Aim of the task:
Exactly as written, repeat all of the records below.

Entries supplied:
····················

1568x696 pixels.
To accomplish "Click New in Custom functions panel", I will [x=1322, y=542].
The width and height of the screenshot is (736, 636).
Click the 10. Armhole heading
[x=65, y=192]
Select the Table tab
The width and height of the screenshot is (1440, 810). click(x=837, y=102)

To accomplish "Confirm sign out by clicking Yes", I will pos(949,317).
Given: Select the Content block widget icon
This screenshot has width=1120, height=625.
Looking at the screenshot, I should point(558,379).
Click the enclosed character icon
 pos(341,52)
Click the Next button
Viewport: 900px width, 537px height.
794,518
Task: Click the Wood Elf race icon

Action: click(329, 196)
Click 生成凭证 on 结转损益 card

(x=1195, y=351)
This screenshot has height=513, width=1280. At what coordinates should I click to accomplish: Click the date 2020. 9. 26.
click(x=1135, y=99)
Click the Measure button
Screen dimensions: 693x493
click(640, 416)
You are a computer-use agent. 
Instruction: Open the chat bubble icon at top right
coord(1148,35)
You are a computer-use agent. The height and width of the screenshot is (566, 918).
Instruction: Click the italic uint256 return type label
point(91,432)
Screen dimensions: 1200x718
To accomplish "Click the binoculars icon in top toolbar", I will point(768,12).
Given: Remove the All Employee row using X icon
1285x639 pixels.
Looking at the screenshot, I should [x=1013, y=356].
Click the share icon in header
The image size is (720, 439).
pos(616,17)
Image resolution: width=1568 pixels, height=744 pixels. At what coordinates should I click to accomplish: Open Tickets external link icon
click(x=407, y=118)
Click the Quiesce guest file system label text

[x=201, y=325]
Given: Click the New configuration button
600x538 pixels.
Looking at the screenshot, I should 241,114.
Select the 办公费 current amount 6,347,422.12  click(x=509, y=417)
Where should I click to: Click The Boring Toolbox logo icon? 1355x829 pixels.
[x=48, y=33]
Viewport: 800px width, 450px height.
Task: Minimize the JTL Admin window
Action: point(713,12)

····················

Solution to this problem:
1568x696 pixels.
To accomplish "Click New in Custom functions panel", I will [x=1322, y=542].
The width and height of the screenshot is (736, 636).
Click the 10. Armhole heading
[x=65, y=192]
Select the Table tab
The width and height of the screenshot is (1440, 810). click(x=837, y=102)

To accomplish "Confirm sign out by clicking Yes", I will pos(949,317).
Given: Select the Content block widget icon
This screenshot has width=1120, height=625.
Looking at the screenshot, I should point(558,379).
Click the enclosed character icon
 pos(341,52)
Click the Next button
Viewport: 900px width, 537px height.
794,518
Task: Click the Wood Elf race icon

Action: click(329, 196)
Click 生成凭证 on 结转损益 card

(x=1195, y=351)
This screenshot has height=513, width=1280. At what coordinates should I click to accomplish: Click the date 2020. 9. 26.
click(x=1135, y=99)
Click the Measure button
Screen dimensions: 693x493
click(640, 416)
You are a computer-use agent. 
Instruction: Open the chat bubble icon at top right
coord(1148,35)
You are a computer-use agent. The height and width of the screenshot is (566, 918).
Instruction: Click the italic uint256 return type label
point(91,432)
Screen dimensions: 1200x718
To accomplish "Click the binoculars icon in top toolbar", I will point(768,12).
Given: Remove the All Employee row using X icon
1285x639 pixels.
Looking at the screenshot, I should [x=1013, y=356].
Click the share icon in header
The image size is (720, 439).
pos(616,17)
Image resolution: width=1568 pixels, height=744 pixels. At what coordinates should I click to accomplish: Open Tickets external link icon
click(x=407, y=118)
Click the Quiesce guest file system label text

[x=201, y=325]
Given: Click the New configuration button
600x538 pixels.
Looking at the screenshot, I should 241,114.
Select the 办公费 current amount 6,347,422.12  click(x=509, y=417)
Where should I click to: Click The Boring Toolbox logo icon? 1355x829 pixels.
[x=48, y=33]
Viewport: 800px width, 450px height.
Task: Minimize the JTL Admin window
Action: point(713,12)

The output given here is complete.